全国大会2回戦、山王戦でヘロヘロだった三井が流川からパスをもらい3Pを決めたときの“静かにしろい、この音が……俺を蘇らせる、何度でも”というセリフには痺れました。映画は本当に楽しみです。声優がアニメの時と総入れ替えしたなんて話もありますが、自分は漫画派だったので気にならないと思います。当然、映画も観に行きますよ」

画像: こちらは黒ベースの「エア ジョーダン6」。桜木花道は白ベースのモデルを履いていたが、鎌本さんより下の世代では、この黒ベースのモデルの人気も高まっている
こちらは黒ベースの「エア ジョーダン6」。桜木花道は白ベースのモデルを履いていたが、鎌本さんより下の世代では、この黒ベースのモデルの人気も高まっている

鎌本さんも思わず饒舌になるほどの“スラムダンク熱”を見せてくれたが、バスケットボールに携わった人で、スラムダンクを無視できるものはいない。登場するキャラクターたちの際立った個性も、人気の秘訣だろう。もちろん、登場人物たちは履いているバッシュにも個性がにじみ出ている。

画像: 「エア ジョーダン6」の桜木花道モデル。ビジブルエアはもちろん、くるぶしをガードするクッションや、着脱時に脱ぎ履きしやすいようにヒールに配置された引き手も健在
「エア ジョーダン6」の桜木花道モデル。ビジブルエアはもちろん、くるぶしをガードするクッションや、着脱時に脱ぎ履きしやすいようにヒールに配置された引き手も健在

主人公の桜木花道が履いた「エア ジョーダン6」は、世に影響を与えたバスケットシューズのひとつだ。“花道と同じバスケットシューズを履きたい”という読者が多くなり、売上にも影響を与えたといわれている。
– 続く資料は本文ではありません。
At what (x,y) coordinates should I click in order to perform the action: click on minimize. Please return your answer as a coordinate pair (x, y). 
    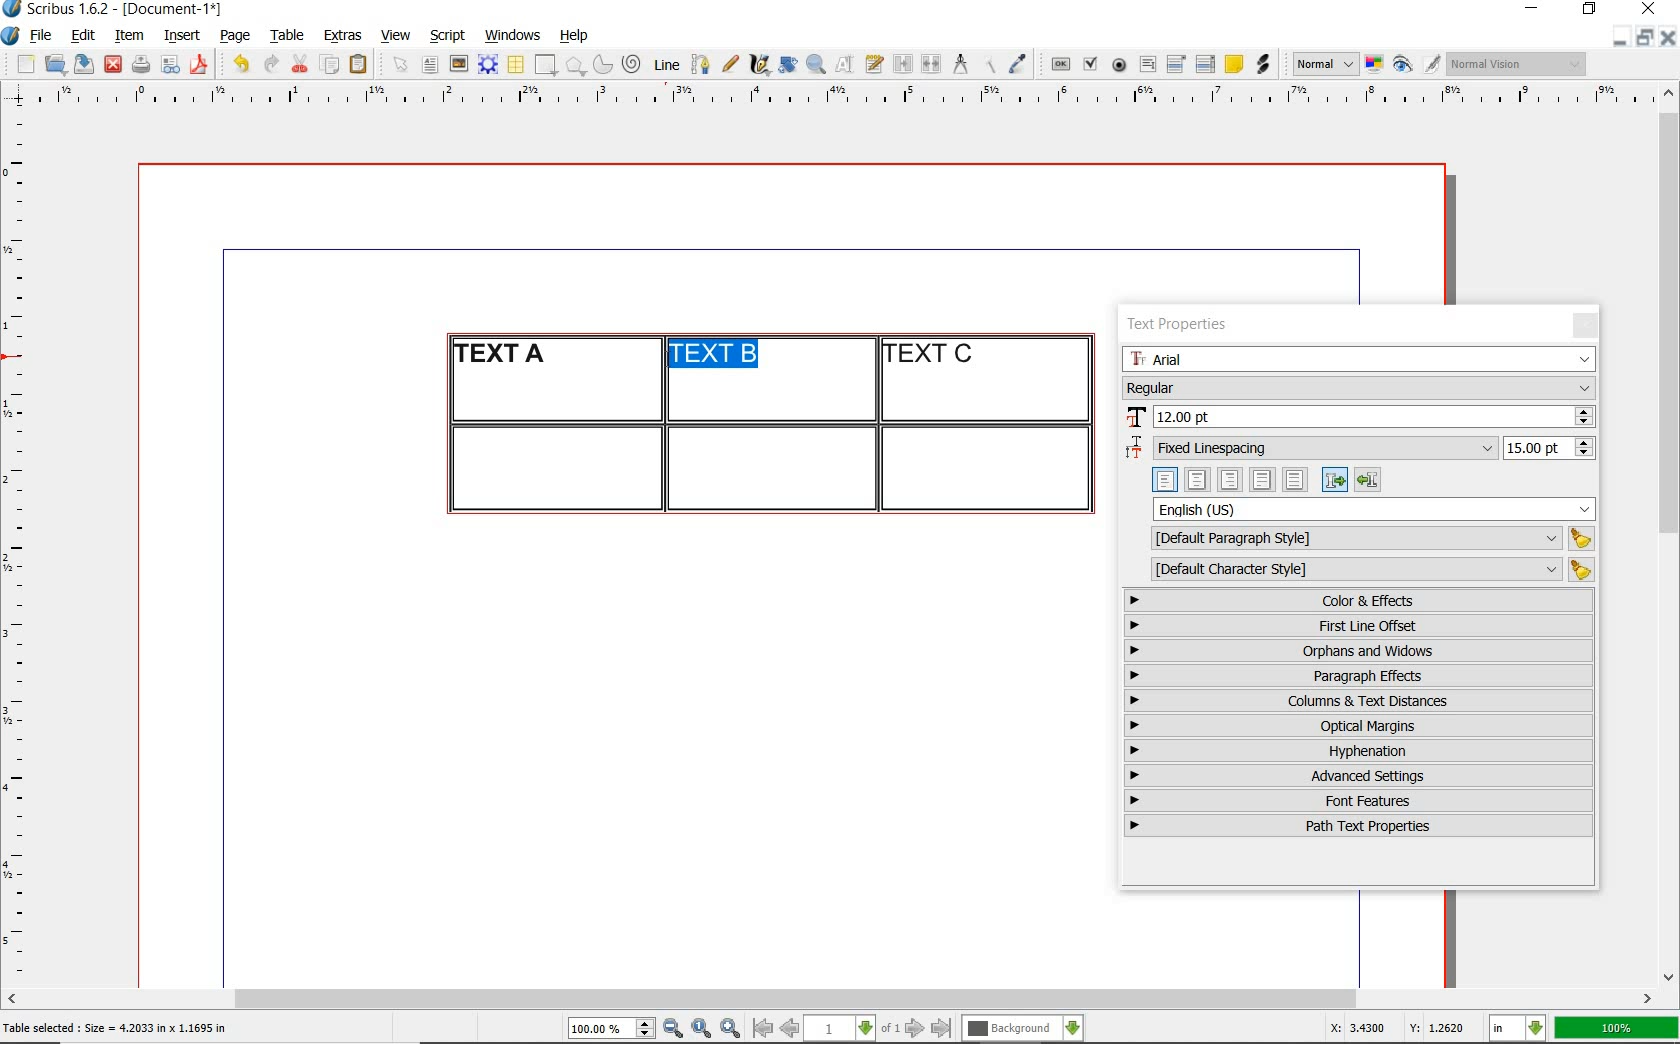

実はエア ジョーダン6“桜木花道モデル”は日本企画ではない!?

言わずとしれた主人公・桜木花道が愛用していたバスケットシューズは「エア ジョーダン6」だ。ご存じの方も多いが“エア ジョーダン”シリーズとは、アメリカNBAシカゴ・ブルズに所属し、“バスケの神様”とまでいわれたマイケル・ジョーダンのことで“エア”は彼のニックネームになっている。
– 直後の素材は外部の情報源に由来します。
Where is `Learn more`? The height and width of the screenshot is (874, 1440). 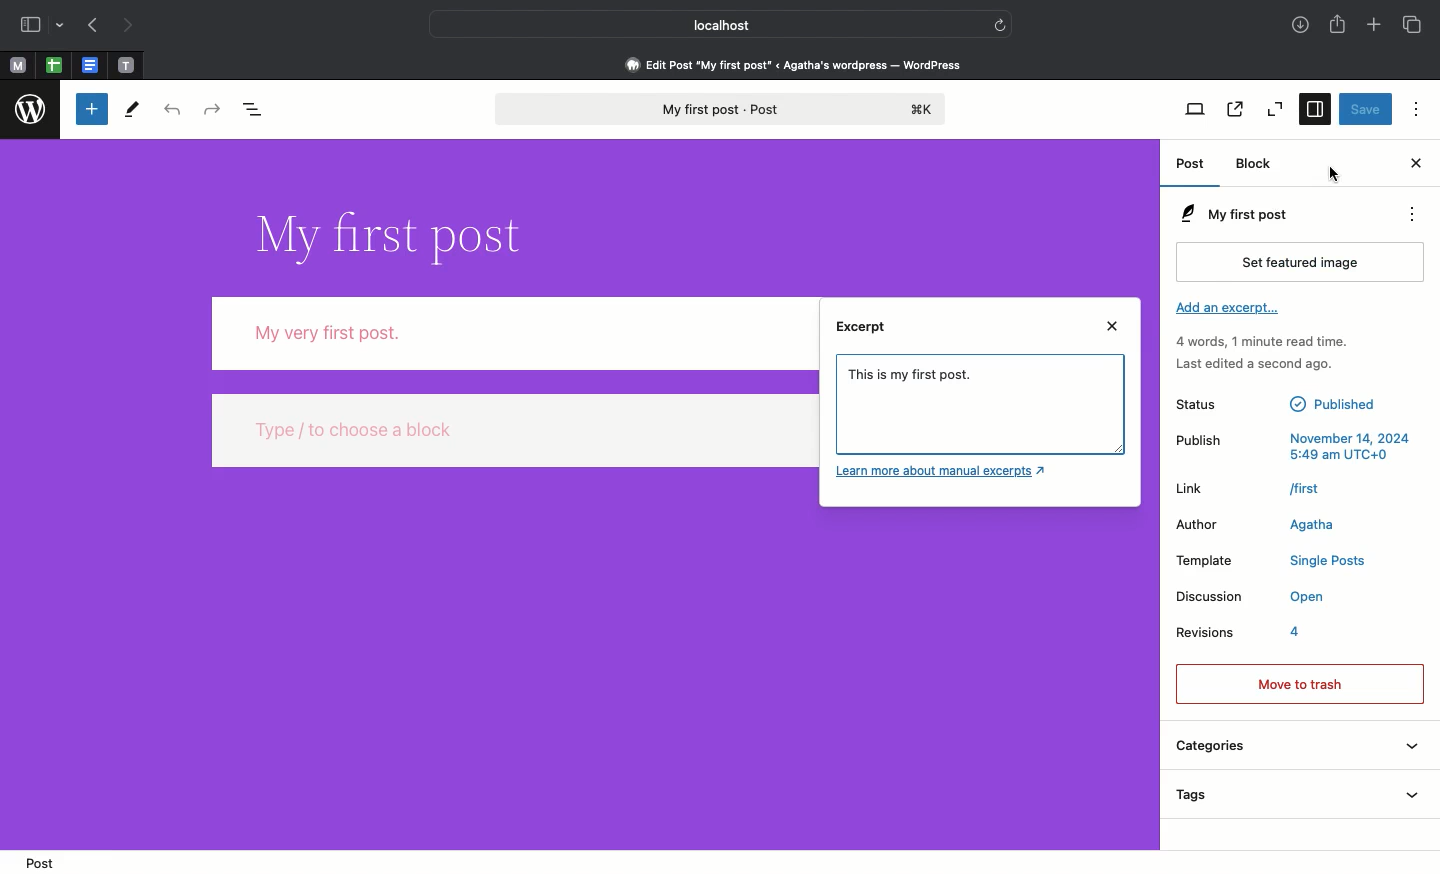 Learn more is located at coordinates (945, 473).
画像: 桜木花道モデルでは赤がベース。タン部分のジャンプマンロゴとシューレースを絞るストッパーも特徴的なディテール
桜木花道モデルでは赤がベース。タン部分のジャンプマンロゴとシューレースを絞るストッパーも特徴的なディテール

作品中で花道が履いた「エア ジョーダン6」は、白ベースのモデルだったが、同モデルには湘北カラーというべき赤を基調にしたカラー“桜木花道モデル”もラインナップされており、「SLAM DUNK」ファンを中心に、高い人気を誇っている。このモデルに関しての逸話も鎌本さんは語ってくれた。
 
「残念ながらこの“桜木花道モデル”は、日本企画ではないんですよ。実は中国のナイキヘッドクォーターで企画され、日本で発売されたという経緯があるんです。当時『AIR JORDAN 6×SLAM DUNK』の発売に合わせてAIR JORDAN本が企画されて、アジアのコレクターとして自分も取材をしてもらったんです。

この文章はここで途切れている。